Tout ce qui reste de cette multitude de créatures extrêmement diversifiées et ingénieuses qui ont jadis peuplé notre planète, ce sont des os. Les dinosaures n’ont laissé ni vidéo sur YouTube, ni photos, pas plus que de dessins sur les parois des cavernes. Mais nous pouvons quand même avoir un aperçu de la vie de ces « terribles lézards » grâce aux œuvres de l’artiste albertain Michael Skrepnick.

Faisant appel aux connaissances des paléontologues, les œuvres de l’artiste, qui dépeignent les dinosaures dans leur environnement naturel, ont embelli nombre d’expositions dans des musées d’histoire naturelle au pays et à l’étranger en plus de faire les délices des lecteurs de manuels et de magazines, dont National Geographic, Discover et Time.

« Au cinéma, pour accroître les effets dramatiques, on représente souvent les dinosaures comme des monstres, mais ce n’est vraiment pas la réalité, dit Michael Skrepnick. C’étaient des animaux en chair et en os qui faisaient partie d’un environnement aujourd’hui disparu. Mon but est de rétablir les faits. Je veux qu’en présence de mes œuvres l’observateur oublie pendant un moment que la scène devant ses yeux n’existe pas à notre époque. Je veux aussi qu’il souscrive à l’interprétation artistique, car ce qu’il voit est aussi près de la réalité que possible. »

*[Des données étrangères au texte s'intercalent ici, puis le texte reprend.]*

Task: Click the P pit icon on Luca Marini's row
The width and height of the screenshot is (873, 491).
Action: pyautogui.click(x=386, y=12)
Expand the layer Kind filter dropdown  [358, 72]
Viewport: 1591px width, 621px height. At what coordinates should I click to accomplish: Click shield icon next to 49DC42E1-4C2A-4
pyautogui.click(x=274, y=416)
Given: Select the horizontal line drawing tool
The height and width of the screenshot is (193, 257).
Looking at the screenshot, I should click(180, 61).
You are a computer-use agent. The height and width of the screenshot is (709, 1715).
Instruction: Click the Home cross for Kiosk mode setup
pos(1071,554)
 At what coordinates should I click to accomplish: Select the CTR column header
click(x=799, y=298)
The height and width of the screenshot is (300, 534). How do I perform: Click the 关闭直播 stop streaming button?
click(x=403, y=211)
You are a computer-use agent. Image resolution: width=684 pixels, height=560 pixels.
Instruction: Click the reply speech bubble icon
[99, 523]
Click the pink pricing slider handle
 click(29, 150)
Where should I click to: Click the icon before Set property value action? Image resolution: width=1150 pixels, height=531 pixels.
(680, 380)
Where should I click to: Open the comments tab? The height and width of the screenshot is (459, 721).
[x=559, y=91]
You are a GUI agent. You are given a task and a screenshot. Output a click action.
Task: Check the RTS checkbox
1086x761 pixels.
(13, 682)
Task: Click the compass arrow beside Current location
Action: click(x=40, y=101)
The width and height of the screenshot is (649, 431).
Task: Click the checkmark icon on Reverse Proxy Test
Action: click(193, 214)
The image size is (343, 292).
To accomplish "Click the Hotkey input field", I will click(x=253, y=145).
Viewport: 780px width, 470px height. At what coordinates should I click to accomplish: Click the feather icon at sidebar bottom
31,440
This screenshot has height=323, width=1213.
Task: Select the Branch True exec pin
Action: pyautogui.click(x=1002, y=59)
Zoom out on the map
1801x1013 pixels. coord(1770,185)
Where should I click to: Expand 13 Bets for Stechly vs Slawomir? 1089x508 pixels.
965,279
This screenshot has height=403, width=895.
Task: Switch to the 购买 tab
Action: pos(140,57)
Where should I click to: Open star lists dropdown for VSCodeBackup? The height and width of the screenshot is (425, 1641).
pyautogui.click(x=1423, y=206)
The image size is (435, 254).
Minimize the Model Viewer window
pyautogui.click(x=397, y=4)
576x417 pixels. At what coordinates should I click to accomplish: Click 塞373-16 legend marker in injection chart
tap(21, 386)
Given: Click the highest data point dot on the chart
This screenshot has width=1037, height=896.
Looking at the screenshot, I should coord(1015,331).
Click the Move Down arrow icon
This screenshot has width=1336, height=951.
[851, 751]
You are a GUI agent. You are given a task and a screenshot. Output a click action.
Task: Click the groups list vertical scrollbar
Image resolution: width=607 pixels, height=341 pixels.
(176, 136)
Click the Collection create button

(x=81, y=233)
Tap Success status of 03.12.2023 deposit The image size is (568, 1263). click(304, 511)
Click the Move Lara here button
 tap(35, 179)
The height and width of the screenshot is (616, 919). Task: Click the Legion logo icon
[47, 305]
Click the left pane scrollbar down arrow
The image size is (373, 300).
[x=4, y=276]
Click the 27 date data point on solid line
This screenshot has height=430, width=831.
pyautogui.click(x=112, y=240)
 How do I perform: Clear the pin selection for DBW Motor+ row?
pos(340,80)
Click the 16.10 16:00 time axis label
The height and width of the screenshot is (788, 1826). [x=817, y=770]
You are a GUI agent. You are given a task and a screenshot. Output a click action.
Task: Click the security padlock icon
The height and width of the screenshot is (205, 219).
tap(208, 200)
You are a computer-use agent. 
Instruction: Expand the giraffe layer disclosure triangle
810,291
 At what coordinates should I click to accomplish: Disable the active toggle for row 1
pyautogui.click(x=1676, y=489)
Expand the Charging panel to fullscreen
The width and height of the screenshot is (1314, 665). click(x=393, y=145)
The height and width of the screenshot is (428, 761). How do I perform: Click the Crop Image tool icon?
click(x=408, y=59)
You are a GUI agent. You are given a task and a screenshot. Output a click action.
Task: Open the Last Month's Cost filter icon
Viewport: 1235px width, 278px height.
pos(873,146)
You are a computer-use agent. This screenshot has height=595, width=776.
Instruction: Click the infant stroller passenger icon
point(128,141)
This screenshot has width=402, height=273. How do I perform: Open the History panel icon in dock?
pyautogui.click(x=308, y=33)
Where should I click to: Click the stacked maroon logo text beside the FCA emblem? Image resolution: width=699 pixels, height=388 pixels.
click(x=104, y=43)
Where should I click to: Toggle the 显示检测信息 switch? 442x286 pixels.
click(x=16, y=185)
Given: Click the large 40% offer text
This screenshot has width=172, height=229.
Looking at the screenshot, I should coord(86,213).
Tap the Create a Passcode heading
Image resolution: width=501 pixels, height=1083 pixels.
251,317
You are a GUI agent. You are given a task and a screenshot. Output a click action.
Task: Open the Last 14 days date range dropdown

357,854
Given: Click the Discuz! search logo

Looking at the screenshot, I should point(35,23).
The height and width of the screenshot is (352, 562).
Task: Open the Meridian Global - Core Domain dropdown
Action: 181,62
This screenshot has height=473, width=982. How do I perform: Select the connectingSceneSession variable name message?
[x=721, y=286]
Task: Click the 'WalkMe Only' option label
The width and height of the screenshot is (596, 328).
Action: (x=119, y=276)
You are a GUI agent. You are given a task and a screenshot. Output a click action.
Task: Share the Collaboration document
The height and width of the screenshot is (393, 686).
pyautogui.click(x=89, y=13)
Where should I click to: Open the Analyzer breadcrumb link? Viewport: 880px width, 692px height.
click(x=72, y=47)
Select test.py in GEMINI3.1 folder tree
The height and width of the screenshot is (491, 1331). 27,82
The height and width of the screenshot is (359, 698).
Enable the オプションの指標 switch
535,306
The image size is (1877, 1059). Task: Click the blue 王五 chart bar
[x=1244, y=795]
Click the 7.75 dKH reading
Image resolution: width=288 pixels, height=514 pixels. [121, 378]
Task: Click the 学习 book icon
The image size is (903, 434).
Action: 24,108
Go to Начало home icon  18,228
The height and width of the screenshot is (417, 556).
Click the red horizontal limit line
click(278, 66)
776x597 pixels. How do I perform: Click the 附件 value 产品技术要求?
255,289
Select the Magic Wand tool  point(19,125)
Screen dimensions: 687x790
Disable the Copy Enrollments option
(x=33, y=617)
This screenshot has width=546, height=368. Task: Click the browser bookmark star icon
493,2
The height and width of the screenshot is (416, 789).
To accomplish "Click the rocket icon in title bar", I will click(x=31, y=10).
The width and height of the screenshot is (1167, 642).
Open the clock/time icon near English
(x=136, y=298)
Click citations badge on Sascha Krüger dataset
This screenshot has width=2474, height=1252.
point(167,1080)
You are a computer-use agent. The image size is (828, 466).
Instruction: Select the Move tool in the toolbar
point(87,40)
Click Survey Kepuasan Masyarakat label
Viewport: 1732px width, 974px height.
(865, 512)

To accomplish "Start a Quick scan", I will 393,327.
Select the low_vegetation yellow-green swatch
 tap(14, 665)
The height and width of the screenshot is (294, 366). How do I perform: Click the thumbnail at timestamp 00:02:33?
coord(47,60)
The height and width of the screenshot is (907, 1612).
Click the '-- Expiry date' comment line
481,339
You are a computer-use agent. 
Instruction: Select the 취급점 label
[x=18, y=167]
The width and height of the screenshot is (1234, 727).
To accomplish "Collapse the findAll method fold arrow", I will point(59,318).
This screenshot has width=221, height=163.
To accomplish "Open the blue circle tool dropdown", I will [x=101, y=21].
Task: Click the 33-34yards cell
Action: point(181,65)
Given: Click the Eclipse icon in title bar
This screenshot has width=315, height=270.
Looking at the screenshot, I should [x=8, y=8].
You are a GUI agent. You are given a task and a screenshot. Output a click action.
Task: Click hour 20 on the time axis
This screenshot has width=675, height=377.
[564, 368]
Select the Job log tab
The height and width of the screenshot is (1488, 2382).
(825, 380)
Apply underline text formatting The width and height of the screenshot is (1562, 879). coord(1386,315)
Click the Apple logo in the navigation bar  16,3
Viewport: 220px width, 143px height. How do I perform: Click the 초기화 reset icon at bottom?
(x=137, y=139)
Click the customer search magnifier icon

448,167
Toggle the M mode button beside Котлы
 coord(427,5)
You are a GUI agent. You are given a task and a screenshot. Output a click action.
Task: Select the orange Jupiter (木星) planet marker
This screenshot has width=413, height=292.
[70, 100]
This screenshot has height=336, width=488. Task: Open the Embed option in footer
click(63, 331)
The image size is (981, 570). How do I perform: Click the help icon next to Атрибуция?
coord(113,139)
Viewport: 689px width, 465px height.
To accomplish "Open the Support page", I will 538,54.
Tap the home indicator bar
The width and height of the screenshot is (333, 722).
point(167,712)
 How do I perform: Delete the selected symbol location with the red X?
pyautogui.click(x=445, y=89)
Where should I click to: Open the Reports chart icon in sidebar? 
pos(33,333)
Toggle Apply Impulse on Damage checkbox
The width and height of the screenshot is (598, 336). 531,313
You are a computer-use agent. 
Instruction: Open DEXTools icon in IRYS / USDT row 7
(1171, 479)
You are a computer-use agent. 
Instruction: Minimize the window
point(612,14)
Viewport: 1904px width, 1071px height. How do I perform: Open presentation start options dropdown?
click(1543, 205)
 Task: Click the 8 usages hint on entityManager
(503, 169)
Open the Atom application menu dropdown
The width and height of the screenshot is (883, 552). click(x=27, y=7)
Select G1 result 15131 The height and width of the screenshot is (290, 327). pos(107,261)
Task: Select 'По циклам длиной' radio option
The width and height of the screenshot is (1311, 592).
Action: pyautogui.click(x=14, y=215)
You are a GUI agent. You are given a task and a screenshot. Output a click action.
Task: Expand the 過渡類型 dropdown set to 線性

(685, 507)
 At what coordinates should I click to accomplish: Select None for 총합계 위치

Même s’il s’intéresse aux dinosaures depuis l’âge de quatre ans, ce n’est que beaucoup plus tard, à la faveur d’une année sabbatique, que cet ancien inspecteur des douanes s’est lancé dans l’illustration de ces animaux. Depuis ce virage majeur, il y a 17 ans, l’illustrateur donne un nouveau souffle à des espèces disparues.
En 1996, il a vécu une expérience inoubliable : il a été le premier artiste à reconstituer fidèlement sur papier le premier spécimen confirmé de dinosaure non avien à plumes (Sinosauropteryx prima) découvert en Chine. Il effectuait alors un voyage de « chasse » aux dinosaures aux côtés de Philip Currie, réputé paléontologue et titulaire de la chaire de recherche du Canada en paléobiologie des dinosaures. C’est ainsi qu’à Beijing, l’illustrateur a pu observer de nouveaux spécimens provenant d’une région éloignée de la province de Liaoning.

La qualité des spécimens était exceptionnelle, indique l’artiste, qui a pu voir les écailles des poissons ainsi que les organes internes et de minuscules détails des insectes. Une caisse a immédiatement attiré l’attention de tous : elle contenait un petit dinosaure duveteux. : « À cet instant précis, tout a changé et je n’aurais voulu être nulle part ailleurs sur la planète. »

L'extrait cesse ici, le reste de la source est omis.